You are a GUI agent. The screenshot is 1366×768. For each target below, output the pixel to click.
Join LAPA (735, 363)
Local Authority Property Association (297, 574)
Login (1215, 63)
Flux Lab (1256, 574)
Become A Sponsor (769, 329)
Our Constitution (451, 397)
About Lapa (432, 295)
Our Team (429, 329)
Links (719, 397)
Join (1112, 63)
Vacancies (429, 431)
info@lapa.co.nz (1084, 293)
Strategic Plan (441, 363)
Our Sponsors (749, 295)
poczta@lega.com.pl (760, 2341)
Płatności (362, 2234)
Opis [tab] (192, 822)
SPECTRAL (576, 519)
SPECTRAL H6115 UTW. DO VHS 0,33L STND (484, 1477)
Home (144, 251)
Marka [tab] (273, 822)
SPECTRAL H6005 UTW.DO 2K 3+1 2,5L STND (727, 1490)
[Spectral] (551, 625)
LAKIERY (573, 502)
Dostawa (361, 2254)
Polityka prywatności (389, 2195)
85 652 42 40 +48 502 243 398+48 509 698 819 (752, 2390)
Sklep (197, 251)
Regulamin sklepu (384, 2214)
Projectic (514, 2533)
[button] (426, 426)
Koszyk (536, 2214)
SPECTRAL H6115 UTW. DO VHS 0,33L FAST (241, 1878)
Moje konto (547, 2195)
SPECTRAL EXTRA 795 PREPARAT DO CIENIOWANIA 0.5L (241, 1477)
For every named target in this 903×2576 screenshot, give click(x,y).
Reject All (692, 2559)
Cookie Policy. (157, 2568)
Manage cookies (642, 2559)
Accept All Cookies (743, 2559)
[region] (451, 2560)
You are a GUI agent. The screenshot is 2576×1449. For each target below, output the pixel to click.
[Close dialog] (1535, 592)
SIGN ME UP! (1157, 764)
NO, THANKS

- [What to produce]:
All lines from the one that contains "poczta@lega.com.pl (760, 2341)" through the end of the listing above should be copied exactly, with nothing else.

- [Task result]:
poczta@lega.com.pl (760, 2341)
Płatności (362, 2234)
Opis [tab] (192, 822)
SPECTRAL (576, 519)
SPECTRAL H6115 UTW. DO VHS 0,33L STND (484, 1477)
Home (144, 251)
Marka [tab] (273, 822)
SPECTRAL H6005 UTW.DO 2K 3+1 2,5L STND (727, 1490)
[Spectral] (551, 625)
LAKIERY (573, 502)
Dostawa (361, 2254)
Polityka prywatności (389, 2195)
85 652 42 40 +48 502 243 398+48 509 698 819 (752, 2390)
Sklep (197, 251)
Regulamin sklepu (384, 2214)
Projectic (514, 2533)
[button] (426, 426)
Koszyk (536, 2214)
SPECTRAL H6115 UTW. DO VHS 0,33L FAST (241, 1878)
Moje konto (547, 2195)
SPECTRAL EXTRA 795 PREPARAT DO CIENIOWANIA 0.5L (241, 1477)
For every named target in this 903×2576 screenshot, give click(x,y).
Reject All (692, 2559)
Cookie Policy. (157, 2568)
Manage cookies (642, 2559)
Accept All Cookies (743, 2559)
[region] (451, 2560)
You are a GUI agent. The screenshot is 2576×1449. For each target below, output the pixel to click.
[Close dialog] (1535, 592)
SIGN ME UP! (1157, 764)
NO, THANKS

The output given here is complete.